The darkness enveloped me on all sides like a shroud of fear. Leaves, twisting and shuddering in the night breeze, fled across my path as I steered my bike down the quickly darkening lane. Streetlights gleamed periodically through the gloom. It was becoming foggy.
Strange, I thought. They said that fog almost never appeared in that area. In fact, it was the first time I had ever seen fog this thick and cold. A sense of panic crept over me with clutching fingers as the mist settled around me. My bike was already dripping with condensation and I was damp from the fog and an anxious sweat. My hands were becoming numb from the wet steel handlebars and I was getting tired.
The turnoff to my driveway should be somewhere up ahead. It was taking longer than I had remembered. Maybe I had already passed it, obscured by trees, darkness and the mist that now blanketed everything. I had only lived in the area for two weeks and I had never gone much farther down the lane beyond my house. Something had always restrained me, a small tugging in my heart to do something else that had always seemed more important.
Suddenly, as if pulled by a preternatural sense, I turned to see two small points of light piercing the gloom some ways behind me. Headlights. An irrational terror seized me, as if those lights were the roving eyes of a beast that was searching me out. I looked wildly for a place to hide, to escape. The trees seemed to draw closer to the sides of the road, blocking any passage through them. Retreat was out of the question. The only way was forward. If only I could reach my driveway before those lights overtook me. I slammed the bike into a higher gear and started to pedal harder.

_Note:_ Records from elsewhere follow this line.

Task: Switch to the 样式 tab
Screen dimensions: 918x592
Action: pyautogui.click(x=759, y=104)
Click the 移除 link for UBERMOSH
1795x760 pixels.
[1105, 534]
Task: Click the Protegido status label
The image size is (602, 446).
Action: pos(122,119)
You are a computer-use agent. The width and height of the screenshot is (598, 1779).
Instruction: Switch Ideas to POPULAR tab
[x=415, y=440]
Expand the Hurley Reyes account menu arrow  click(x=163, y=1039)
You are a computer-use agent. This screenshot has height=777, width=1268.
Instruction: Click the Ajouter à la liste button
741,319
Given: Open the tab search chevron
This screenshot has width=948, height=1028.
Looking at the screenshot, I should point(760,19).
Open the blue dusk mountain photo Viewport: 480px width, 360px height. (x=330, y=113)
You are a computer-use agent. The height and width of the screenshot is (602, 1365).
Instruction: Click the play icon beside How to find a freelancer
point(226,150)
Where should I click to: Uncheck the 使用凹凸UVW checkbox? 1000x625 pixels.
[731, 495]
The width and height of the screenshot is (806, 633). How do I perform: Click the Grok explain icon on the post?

The sleek frame sped along the slick asphalt.
I was being silly, I realized. The headlights behind me most likely belonged to a farmer, driving home from the store. I started to slow my pace until I looked back at the lights again, much closer now. Those pale, unrelenting beams bored straight into my mind, melting all logic and rational thought as they went. Adrenaline flooded my veins and again I was off like a shot. My muscles were aching and I was dragging in breaths in ragged gasps.
The car was closing fast; my last burst of energy had made little difference. At any moment it might overtake me. Then, at the last moment, it appeared: my driveway, like a tunnel in the trees on the right. The brakes let out an indignant shriek from the water, and gravel flew as I skidded recklessly into the driveway seconds before the car roared past. I took a deep breath and turned to go up to the house.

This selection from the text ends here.